DATA PROVIDED Block Start

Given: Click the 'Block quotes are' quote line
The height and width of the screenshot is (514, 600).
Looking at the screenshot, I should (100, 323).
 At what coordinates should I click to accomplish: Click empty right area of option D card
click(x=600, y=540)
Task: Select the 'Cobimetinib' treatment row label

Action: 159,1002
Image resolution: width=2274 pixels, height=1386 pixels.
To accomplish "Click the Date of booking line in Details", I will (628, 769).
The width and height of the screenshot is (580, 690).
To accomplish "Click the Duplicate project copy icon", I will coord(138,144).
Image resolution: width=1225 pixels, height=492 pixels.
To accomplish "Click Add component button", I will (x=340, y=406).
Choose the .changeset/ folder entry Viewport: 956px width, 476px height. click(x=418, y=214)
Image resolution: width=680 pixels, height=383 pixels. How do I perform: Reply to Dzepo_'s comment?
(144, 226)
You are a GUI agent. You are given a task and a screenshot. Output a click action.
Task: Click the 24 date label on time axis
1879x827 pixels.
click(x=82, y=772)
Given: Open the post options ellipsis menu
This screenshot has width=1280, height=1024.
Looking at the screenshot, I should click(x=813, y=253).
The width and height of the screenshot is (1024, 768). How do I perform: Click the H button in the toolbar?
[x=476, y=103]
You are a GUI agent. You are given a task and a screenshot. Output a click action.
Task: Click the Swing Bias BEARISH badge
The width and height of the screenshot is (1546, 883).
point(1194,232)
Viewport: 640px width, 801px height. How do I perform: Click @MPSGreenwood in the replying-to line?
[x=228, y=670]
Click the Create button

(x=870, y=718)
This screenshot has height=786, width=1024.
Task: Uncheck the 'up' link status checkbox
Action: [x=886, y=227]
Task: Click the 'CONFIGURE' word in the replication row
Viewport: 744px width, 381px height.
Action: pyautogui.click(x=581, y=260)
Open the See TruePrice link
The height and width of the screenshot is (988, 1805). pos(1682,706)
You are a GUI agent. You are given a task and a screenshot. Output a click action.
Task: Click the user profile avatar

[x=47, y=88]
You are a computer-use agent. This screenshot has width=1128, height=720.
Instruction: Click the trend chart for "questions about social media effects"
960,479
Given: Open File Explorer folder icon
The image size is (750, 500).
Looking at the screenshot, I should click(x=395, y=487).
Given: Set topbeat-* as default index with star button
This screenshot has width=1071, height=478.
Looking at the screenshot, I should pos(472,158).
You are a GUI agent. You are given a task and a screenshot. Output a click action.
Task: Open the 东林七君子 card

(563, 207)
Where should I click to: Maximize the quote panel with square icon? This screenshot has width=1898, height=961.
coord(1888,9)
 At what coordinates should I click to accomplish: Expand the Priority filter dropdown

DATA PROVIDED Block End

Filter the records above for the string "will" and copy each matching line.

| RESPONSE |
To accomplish "Click the Date of booking line in Details", I will (628, 769).
To accomplish "Click the Duplicate project copy icon", I will coord(138,144).
To accomplish "Click Add component button", I will (x=340, y=406).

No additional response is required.